▶ _What to do_
Below are some records. Return exactly the lines from the one with "Where should I click to: Open 访客网络" to the one with "Given: Click the 英特尔(R) 安装框架 footer label", and nothing else.
-- Records for the task follows --
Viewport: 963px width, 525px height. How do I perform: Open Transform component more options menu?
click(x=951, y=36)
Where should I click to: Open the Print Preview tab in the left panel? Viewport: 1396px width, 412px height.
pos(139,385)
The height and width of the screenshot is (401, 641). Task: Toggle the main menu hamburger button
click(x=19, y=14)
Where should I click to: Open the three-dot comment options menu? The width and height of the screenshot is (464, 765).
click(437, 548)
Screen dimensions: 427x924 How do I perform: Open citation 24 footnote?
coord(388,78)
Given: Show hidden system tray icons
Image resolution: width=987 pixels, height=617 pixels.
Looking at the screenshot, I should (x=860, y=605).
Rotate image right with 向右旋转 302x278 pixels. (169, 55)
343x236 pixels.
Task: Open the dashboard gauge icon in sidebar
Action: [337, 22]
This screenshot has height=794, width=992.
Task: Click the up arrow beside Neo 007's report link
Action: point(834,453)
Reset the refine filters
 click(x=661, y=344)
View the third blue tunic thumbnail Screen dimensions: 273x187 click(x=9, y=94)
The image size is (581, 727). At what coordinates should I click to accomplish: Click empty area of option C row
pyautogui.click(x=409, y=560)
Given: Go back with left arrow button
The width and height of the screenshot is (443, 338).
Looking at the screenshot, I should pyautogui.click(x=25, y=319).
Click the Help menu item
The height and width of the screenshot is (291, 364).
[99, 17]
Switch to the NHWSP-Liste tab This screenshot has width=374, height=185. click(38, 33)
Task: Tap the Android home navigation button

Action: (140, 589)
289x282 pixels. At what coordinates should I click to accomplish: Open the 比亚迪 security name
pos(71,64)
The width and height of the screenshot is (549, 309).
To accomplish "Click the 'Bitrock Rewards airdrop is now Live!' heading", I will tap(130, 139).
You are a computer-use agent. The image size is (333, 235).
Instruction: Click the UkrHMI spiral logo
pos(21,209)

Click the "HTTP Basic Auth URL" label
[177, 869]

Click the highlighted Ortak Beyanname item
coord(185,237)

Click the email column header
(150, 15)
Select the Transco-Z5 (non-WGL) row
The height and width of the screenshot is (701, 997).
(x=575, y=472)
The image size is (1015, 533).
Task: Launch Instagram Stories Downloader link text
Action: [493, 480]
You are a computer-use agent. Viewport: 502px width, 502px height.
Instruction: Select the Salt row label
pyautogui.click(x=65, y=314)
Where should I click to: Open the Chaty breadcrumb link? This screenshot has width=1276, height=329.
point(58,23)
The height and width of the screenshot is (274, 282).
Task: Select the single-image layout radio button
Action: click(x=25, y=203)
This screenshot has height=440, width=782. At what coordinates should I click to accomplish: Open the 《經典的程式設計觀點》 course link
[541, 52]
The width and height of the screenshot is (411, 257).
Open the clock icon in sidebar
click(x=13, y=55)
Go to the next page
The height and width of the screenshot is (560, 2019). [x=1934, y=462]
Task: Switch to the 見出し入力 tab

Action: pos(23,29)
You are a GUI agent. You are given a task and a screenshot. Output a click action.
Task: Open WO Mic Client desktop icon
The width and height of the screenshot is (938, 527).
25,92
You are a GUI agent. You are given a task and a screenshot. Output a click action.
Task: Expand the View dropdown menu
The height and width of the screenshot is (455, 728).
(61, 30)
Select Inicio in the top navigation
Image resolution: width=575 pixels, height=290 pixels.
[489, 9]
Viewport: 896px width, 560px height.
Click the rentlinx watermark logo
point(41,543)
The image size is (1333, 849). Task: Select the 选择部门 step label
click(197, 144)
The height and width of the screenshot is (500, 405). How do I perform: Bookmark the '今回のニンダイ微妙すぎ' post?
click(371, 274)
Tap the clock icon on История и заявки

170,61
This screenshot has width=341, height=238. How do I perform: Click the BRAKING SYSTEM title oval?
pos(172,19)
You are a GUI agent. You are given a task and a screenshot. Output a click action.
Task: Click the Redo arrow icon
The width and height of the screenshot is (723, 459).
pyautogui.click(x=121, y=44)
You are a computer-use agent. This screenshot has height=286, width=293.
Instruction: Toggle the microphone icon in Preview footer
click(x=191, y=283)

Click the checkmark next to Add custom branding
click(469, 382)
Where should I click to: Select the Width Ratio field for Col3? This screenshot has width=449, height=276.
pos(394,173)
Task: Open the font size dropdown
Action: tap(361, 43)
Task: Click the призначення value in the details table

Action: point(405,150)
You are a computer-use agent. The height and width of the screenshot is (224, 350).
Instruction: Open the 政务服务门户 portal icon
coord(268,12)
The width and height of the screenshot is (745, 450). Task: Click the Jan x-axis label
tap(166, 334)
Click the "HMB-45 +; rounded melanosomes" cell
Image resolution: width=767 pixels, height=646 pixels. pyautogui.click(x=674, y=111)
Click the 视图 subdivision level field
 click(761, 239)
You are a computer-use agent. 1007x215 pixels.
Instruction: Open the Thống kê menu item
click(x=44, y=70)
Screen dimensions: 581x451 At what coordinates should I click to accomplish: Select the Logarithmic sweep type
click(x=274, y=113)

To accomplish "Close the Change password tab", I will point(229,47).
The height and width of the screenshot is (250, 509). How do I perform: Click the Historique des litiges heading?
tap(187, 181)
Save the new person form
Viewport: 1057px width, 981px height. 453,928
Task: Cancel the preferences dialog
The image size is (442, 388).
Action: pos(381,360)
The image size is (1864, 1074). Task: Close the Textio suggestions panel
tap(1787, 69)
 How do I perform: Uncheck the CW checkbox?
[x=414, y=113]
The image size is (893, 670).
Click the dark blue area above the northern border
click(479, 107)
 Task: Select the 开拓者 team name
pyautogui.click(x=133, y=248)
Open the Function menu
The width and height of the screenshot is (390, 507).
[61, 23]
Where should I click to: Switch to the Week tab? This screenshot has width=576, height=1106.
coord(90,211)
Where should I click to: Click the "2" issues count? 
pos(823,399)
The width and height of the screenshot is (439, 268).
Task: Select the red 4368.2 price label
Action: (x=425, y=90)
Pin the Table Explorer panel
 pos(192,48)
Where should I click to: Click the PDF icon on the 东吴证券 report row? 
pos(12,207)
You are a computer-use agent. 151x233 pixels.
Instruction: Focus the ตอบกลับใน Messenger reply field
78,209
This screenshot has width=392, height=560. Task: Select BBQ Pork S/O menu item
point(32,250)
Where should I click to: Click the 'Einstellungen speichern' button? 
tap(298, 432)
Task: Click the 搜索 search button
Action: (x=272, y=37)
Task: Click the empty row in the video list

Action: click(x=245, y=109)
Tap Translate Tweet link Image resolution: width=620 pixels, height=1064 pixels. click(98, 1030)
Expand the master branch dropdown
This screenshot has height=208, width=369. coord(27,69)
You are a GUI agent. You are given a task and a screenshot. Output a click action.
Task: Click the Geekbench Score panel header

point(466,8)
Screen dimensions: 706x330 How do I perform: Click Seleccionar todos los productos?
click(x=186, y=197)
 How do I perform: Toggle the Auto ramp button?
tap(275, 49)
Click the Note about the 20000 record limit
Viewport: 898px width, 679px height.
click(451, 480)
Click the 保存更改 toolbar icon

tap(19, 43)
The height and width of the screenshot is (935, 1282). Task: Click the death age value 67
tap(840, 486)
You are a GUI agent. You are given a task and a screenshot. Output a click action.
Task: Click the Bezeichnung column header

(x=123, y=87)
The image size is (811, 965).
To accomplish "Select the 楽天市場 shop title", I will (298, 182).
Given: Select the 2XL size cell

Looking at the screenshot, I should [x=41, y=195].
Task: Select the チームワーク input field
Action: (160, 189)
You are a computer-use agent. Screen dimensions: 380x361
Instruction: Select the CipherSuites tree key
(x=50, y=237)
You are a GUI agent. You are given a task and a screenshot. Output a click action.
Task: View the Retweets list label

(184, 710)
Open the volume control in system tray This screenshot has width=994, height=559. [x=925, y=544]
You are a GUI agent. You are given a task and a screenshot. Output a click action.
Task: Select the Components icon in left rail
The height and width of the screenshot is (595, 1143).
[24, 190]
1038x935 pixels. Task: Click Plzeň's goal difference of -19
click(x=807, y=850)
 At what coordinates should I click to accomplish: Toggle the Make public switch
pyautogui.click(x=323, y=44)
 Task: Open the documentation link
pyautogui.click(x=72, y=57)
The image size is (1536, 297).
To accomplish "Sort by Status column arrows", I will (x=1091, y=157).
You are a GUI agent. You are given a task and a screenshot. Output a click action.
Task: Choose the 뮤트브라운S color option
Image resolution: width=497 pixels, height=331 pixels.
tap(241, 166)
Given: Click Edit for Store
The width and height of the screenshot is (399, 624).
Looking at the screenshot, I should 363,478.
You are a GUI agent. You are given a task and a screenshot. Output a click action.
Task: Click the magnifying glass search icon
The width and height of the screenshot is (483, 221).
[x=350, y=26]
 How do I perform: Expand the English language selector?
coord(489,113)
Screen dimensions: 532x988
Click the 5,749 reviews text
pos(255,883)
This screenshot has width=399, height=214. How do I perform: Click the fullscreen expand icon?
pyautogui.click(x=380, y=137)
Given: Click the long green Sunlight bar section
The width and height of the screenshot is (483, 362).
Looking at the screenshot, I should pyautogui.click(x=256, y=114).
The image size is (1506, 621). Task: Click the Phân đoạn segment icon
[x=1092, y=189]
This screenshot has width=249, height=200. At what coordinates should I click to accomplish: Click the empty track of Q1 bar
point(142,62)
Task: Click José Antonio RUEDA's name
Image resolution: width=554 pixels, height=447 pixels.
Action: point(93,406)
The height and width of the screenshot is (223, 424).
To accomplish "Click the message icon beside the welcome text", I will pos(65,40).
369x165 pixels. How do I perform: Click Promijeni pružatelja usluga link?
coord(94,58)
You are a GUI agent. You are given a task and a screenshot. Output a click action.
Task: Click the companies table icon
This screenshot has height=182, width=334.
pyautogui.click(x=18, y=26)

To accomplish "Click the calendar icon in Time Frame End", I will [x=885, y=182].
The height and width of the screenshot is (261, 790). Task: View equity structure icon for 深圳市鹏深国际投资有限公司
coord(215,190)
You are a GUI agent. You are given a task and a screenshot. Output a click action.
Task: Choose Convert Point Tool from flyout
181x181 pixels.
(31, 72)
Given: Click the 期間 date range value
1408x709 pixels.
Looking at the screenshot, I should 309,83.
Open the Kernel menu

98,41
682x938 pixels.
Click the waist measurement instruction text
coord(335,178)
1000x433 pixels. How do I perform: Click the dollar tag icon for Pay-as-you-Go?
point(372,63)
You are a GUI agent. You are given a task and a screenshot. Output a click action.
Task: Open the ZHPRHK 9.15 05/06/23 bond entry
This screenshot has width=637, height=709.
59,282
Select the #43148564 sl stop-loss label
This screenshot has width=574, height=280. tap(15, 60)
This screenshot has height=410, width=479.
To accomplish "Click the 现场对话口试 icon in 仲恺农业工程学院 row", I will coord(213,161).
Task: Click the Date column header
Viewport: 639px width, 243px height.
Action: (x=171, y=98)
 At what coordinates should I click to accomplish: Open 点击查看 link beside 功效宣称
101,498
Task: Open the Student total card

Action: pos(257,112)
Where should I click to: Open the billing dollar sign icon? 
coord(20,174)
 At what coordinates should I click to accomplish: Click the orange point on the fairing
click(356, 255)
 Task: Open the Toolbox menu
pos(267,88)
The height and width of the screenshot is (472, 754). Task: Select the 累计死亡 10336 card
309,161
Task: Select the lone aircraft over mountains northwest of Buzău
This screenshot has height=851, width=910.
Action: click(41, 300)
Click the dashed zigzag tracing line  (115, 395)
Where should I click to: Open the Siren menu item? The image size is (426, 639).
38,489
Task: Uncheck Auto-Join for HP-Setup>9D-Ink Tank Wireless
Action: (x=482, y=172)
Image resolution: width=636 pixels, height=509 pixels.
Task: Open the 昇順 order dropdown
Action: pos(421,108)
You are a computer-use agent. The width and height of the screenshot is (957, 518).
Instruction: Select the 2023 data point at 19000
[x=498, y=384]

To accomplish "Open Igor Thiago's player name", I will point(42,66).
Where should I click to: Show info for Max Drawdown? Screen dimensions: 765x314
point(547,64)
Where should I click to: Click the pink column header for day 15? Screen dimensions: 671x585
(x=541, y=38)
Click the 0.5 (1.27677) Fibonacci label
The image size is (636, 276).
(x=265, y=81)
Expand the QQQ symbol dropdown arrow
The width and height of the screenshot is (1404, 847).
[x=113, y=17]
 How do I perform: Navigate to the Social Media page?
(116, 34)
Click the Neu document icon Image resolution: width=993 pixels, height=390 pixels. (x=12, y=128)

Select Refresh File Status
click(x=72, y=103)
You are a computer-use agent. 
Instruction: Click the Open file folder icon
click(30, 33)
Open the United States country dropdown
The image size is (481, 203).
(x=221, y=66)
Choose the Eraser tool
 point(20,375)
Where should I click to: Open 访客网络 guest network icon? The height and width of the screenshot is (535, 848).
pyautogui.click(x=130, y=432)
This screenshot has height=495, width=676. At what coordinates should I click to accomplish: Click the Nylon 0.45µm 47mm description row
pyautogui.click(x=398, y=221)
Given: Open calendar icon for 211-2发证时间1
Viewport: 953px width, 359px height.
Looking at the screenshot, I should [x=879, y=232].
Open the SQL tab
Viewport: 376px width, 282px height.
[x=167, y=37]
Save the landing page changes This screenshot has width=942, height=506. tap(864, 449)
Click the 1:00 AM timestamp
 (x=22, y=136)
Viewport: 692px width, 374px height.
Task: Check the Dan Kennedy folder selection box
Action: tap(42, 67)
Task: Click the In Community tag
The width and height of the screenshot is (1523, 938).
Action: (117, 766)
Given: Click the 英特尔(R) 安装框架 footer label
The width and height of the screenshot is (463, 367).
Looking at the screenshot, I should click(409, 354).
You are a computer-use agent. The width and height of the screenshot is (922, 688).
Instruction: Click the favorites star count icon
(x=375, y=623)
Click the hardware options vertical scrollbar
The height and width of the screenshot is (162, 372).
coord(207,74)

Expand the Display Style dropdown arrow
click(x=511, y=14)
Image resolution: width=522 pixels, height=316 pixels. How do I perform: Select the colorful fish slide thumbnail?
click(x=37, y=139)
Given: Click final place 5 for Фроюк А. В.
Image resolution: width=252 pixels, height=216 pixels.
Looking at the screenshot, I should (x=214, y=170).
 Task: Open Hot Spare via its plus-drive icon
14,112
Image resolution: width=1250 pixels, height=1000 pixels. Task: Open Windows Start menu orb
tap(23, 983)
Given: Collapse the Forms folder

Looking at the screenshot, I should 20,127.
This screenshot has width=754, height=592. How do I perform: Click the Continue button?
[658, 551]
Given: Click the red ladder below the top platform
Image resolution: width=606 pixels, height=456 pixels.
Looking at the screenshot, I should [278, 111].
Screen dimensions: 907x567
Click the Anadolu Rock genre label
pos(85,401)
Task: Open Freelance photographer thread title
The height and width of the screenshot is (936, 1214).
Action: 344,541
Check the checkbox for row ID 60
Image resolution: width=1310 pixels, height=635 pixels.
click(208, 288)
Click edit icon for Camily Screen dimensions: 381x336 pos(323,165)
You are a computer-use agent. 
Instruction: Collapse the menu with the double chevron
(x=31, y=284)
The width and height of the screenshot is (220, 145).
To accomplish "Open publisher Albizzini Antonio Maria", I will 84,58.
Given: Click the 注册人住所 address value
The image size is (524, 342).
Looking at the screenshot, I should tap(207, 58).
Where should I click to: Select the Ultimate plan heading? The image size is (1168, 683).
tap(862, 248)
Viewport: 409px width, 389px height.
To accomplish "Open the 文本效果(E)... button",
-- Records for the task concluded --
▶ _Task result_
Where should I click to: Open 访客网络 guest network icon? The height and width of the screenshot is (535, 848).
pyautogui.click(x=130, y=432)
This screenshot has height=495, width=676. At what coordinates should I click to accomplish: Click the Nylon 0.45µm 47mm description row
pyautogui.click(x=398, y=221)
Given: Open calendar icon for 211-2发证时间1
Viewport: 953px width, 359px height.
Looking at the screenshot, I should [x=879, y=232].
Open the SQL tab
Viewport: 376px width, 282px height.
[x=167, y=37]
Save the landing page changes This screenshot has width=942, height=506. tap(864, 449)
Click the 1:00 AM timestamp
 (x=22, y=136)
Viewport: 692px width, 374px height.
Task: Check the Dan Kennedy folder selection box
Action: tap(42, 67)
Task: Click the In Community tag
The width and height of the screenshot is (1523, 938).
Action: (117, 766)
Given: Click the 英特尔(R) 安装框架 footer label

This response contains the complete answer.